It’s officially summer and you’re looking for your next read. But you don’t want to read what everyone else is reading. No, you want something more obscure. You’ll take the books that no one is reading. Better yet, how about the books no one has touched in years?
We (programmatically) sifted through over 100 million checkout records from the Seattle Public Library to find fiction books that haven’t been checked out in over a decade*. Sounds like they’re just your speed.
This project put a new spin on a publicly available dataset. Instead of showcasing the MOST checked out books, we looked at the LEAST and hopefully highlighted some forgotten gems within the Seattle Public Library’s collection.
Both checkout and inventory data are publicly available thanks to the Seattle Public Library. You can view our processed data and the R scripts used to process the data here. All rating data available comes from Goodreads.
What was the hardest part of this project?
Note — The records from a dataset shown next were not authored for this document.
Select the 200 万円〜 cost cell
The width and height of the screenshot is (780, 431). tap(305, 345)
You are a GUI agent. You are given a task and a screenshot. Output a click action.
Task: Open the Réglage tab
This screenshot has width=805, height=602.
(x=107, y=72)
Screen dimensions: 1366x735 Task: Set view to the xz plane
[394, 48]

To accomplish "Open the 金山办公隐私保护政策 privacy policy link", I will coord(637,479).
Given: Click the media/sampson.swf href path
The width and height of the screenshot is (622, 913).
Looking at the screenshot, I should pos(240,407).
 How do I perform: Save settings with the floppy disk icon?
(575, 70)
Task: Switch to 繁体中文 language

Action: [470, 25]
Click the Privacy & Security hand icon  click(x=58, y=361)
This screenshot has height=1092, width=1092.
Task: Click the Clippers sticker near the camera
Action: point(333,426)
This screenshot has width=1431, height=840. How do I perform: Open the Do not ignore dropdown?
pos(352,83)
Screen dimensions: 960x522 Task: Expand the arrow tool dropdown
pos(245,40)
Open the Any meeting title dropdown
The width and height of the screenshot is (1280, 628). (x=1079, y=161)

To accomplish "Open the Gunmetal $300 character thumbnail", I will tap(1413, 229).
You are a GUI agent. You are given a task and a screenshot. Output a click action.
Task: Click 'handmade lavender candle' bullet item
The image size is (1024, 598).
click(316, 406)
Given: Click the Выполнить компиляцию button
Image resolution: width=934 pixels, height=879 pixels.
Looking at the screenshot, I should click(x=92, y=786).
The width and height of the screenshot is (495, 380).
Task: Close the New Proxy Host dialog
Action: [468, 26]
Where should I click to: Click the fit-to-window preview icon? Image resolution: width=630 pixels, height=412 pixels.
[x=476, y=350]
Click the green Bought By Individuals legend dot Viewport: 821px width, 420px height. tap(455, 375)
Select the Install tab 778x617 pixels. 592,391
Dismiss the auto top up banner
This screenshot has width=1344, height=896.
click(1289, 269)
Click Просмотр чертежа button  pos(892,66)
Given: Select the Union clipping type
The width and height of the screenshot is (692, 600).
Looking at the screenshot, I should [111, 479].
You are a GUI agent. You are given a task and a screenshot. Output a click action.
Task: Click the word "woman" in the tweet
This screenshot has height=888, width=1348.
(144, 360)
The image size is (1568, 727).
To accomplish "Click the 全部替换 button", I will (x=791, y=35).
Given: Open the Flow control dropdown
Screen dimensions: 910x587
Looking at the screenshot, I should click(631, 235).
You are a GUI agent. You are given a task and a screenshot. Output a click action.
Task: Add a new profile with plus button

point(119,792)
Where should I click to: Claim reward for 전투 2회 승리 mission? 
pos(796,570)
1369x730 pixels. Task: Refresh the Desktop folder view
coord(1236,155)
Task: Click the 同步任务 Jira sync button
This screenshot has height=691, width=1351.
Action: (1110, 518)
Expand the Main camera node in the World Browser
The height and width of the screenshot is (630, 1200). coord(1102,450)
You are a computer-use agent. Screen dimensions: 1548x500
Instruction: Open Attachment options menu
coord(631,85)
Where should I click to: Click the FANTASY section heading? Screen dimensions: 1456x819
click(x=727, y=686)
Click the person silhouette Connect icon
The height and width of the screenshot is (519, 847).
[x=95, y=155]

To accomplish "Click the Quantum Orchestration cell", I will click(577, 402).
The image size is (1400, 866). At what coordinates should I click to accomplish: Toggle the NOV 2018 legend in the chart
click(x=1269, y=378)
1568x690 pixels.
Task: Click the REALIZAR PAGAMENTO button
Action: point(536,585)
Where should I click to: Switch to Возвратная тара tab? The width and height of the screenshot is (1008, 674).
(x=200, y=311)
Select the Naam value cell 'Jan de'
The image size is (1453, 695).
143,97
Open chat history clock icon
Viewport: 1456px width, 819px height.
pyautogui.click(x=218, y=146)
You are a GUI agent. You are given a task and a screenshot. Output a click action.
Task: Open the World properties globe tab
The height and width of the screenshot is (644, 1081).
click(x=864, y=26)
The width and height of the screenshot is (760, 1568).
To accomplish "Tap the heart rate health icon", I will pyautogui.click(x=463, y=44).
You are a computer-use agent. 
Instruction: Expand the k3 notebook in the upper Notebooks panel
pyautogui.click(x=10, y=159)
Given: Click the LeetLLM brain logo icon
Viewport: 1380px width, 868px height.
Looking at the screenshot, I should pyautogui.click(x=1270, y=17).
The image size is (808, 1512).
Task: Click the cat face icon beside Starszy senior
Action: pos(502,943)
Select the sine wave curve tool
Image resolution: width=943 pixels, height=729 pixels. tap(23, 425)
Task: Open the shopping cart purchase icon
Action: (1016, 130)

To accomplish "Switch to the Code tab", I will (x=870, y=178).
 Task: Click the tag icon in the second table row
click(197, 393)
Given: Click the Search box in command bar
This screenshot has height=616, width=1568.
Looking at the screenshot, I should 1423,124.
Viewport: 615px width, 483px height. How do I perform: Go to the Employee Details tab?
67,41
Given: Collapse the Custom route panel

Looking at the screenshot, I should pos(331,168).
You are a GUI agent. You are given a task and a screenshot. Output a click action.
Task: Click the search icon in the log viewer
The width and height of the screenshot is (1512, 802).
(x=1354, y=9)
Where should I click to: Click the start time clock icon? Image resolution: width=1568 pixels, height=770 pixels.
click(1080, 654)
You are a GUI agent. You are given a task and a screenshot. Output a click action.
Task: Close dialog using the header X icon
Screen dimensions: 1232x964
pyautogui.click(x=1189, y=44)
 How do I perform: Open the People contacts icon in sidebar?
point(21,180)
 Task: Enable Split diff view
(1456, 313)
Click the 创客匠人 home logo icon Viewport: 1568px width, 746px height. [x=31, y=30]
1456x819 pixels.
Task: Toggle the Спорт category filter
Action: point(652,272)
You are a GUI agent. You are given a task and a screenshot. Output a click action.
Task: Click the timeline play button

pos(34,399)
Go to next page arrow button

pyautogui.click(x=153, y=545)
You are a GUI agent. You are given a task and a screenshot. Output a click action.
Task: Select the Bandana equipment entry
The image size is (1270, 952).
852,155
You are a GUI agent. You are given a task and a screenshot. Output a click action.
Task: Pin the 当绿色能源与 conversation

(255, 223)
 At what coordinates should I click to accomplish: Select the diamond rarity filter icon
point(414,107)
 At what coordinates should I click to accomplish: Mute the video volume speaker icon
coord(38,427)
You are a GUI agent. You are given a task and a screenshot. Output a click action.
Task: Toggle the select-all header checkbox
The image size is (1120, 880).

The biggest challenge for this project was working within the data caveats, detailed below:
All books discussed in the article are fiction books that have appeared in the Seattle Public Library’s physical book inventory for the entire span of time between September 2017 and May 2019 (the earliest and latest dates available for these data) and are still available, but have not been checked out any time between September 2005 and May 2019.
Since we don’t have inventory data from 2005 – 2017, there is a chance that some of the books may have entered the library’s collection during that time span. We excluded any books that were published after 2005 to minimize this likelihood. At the absolute minimum, all the books on our list have been in the inventory and have gone unchecked out since September 2017.
What can others learn from this project?
A data story doesn’t have to include any traditional charts or graphics to make it successful. You can communicate data with whismy without losing integrity.